Finalement, c’est ça qui fait peur. Que ça marche, que ça joue, que ça chante, que ça vive. Poème est devenu chanson, elle s’est mise à son rythme, il appartient désormais à sa mélodie. 16 au total : des très courtes, des plus longues, des lentes, des plus enlevées, des épurées, des plus orchestrées, des qui s’enchaînent et s’accouplent, d’autres qui font rupture ou trait-d-union, ici avec de la kora à l’hélium ou une guitare plombée, là avec un piano fébrile ou des sections de cordes et de cuivres enflammées; chantées toujours, parfois seulement effleurées, mais surtout jamais « dites ». Comme se font les disques, ni plus, ni moins, du moins comme Aubert sait les faire, avec sa voix qui dit l’enfant en lui et en chacun de nous – on vérifie, ici plus que jamais où chaque mot compte, l’excellence de sa diction, qui claque même dans le murmure, les impulse, les expulse, les propulse, les « pulse ». 16 poèmes adaptés de Configuration du dernier rivage*, au chapitre Les parages du vide pour l’essentiel, qui ont ainsi trouvé leurs titres en chansons sur l’album (les poèmes n’en ont pas dans le recueil : Jean-Louis a d’ailleurs pensé un temps leur donner ceux des numéros de pages qui les accueillent).

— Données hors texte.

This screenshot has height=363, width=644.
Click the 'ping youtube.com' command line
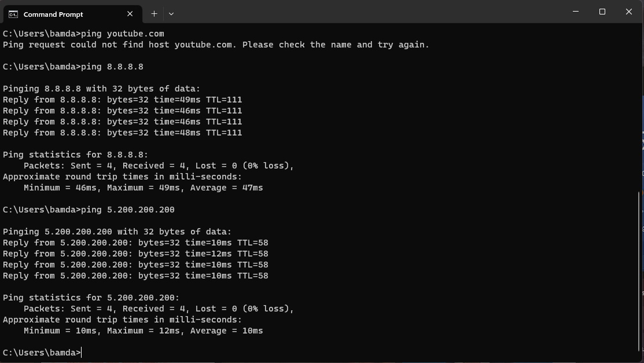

« C’est un cadeau, s’enflamme Aubert. Je n’ai pas cherché, j’ai été traversé. » En bas de chez lui, en même temps que des cigarettes (c’est mal), il achète le livre (c’est mieux). Pas particulièrement son truc, les recueils de poèmes, mais pas tout à fait un hasard, celui de Houellebecq: il a dévoré plusieurs de ses romans (« Caser, un livre de poèmes dans un tabac-papeterie, c’est pas rien ! », relèvera l’écrivain clopeur). C’est le hasard, en revanche, qui lui fait l’ouvrir à la page de ce qui deviendra Isolement. Ca fait écho dans l’instant, comme le poème qui précède, ça parle, et un autre, ça chante, puis 5, 6, une guitare à portée de main, quelques accords, ça s’emballe, les mélodies surviennent, elles sont dictées par les mots, « Leur rythme, leur musicalité », l’évidence. 3 jours plus tard, il a bouclé 8 démos. A ne pas en revenir ! « Je pense que si j’avais ouvert à un autre chapitre, le disque n’existerait pas, reconnaît Jean-Louis. J’aurais lu, aimé, mais ça n’aurait pas fait chanson, je n’aurais pas eu l’idée. Trop dur, trop noir pour moi, je ne sais pas le chanter. Une chanson, ça marche à côté de quelqu’un, il y a quelque chose d’amical dedans, alors qu’un texte plus noir peut faire du bien à l’intelligence, on peut y revenir de temps en temps, mais pas très souvent. Ou alors, il faut les dire, comme Ferré ou Bashung, ce que je ne voulais pas. Les poèmes que j’ai piochés sont lumineux, pour moi en tout cas. Ils sont d’amour pour la plupart. »

Quand il rencontre la poésie de Houellebecq, Aubert sort tout juste d’un film de Philippe Garrel dont il a écrit la musique (« Un ami à présent, une expérience épanouissante »), il est en vacance pour 2 semaines de l’album de Malo, qu’il produit. Tout a été si soudain, ça lui est tombé dessus. Il faut contacter Houellebecq, qu’il ne connaît pas. Il obtient son adresse mail, prend son courage à 2 mains (« Je suis timide pour ce genre de choses : il pouvait refuser, ne pas aimer, ne pas répondre… ») : « …Laissez-moi donner des ailes à vos mots… Pourrions-nous nous rencontrer sans trop vous déranger, que je vous fasse entendre… », premier mail de Jean-Louis, daté du 15 mai 2013 à 20:32. Réponse de Houellebecq le 17 mai à 06:10 (il joue alors son propre enlèvement dans le film de Guillaume Nicloux**, plus tard il s’exilera pour entamer l’écriture d’un roman) : « …Je suis très content d’être une source d’inspiration ; fier même… » C’est le début d’une longue correspondance (reproduite dans le livret qui accompagne l’édition limitée de l’album) au fil de laquelle une amitié se noue, pas loin d’un amour teinté de respect, d’admiration et de réconforts mutuels : on passe vite du « vous » au « tu » et bientôt on s’embrasse, avant même de s’être rencontré. C’est à la fois profond et anecdotique, passionnant à lire et édifiant quant à la progression concomitante de leur relation et de l’album.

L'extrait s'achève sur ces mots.